Through the dark, Apollo narrowed his eyes on her slim shadow.
“And this means…?” he prompted when she said no more.
“This means, the Apollo of my world has found her.”
When last they spoke, she’d explained what that meant.
The Apollo Ulfr of the other world, his twin, was not a good man.
And he’d harmed Ilsa. Because of this, she was evading him.
Now his twin had found her.
Gods damn it. He’d waited bloody years to have his wife back. He wasn’t going to let the other bloody him in a parallel universe take her away.
Without delay, Apollo bent to collect his clothes from the floor, commanding, “You’ll take me to her.”
“Is that a question?” she asked in reply.
Yanking up his breeches, he cut his gaze to her shadow. “No, it’s bloody not.”
Thankfully, the maddening witch, who could be sly and perverse, instantly lifted her elegant hands with her long, slim fingers tipped in scarlet-painted nails and he saw the green mist start to light the room.

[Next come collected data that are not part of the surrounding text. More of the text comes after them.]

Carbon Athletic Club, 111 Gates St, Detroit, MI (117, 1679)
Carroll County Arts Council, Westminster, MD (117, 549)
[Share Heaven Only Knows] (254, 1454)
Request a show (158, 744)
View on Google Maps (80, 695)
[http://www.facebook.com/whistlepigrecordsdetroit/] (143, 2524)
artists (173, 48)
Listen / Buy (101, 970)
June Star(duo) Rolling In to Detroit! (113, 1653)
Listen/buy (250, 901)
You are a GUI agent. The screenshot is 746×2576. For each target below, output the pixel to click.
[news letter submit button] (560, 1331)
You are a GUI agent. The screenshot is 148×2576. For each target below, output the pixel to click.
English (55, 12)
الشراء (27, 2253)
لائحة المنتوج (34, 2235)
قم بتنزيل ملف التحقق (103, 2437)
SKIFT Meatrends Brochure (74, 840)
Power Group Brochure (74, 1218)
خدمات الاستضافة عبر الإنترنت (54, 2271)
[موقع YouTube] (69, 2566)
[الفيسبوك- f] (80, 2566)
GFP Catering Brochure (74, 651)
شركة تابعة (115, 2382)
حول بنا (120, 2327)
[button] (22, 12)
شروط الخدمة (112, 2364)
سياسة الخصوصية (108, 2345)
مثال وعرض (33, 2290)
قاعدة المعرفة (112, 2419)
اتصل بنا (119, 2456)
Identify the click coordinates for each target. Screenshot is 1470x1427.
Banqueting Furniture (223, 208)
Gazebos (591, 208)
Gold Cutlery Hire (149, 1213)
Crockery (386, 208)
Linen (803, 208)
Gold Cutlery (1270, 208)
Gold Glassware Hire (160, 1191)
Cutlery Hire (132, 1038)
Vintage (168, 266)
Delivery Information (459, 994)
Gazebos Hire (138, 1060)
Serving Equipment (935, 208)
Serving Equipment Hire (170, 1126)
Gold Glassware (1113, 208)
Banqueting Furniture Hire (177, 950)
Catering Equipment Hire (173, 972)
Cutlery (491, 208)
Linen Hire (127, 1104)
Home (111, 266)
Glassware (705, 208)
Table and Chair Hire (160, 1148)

“Bring your weapons,” she warned.
Bloody hell.
Ilsa.
“Of course,” he murmured, having yanked on his shirt, he pulled on his boots and moved quickly to the chair where he’d thrown his cape and saber.
“All of them, Apollo,” she went on.
Bloody hell.
He didn’t respond.
He swung his cape around, quickly buckling it on its slant across his chest. He did the same with the scabbard that held his saber. He donned his knife belt, shoved his blade into the sheath and moved to the wardrobe. Bending low, he pulled the knives out of the box at the bottom and shoved them in his boots, one on each side.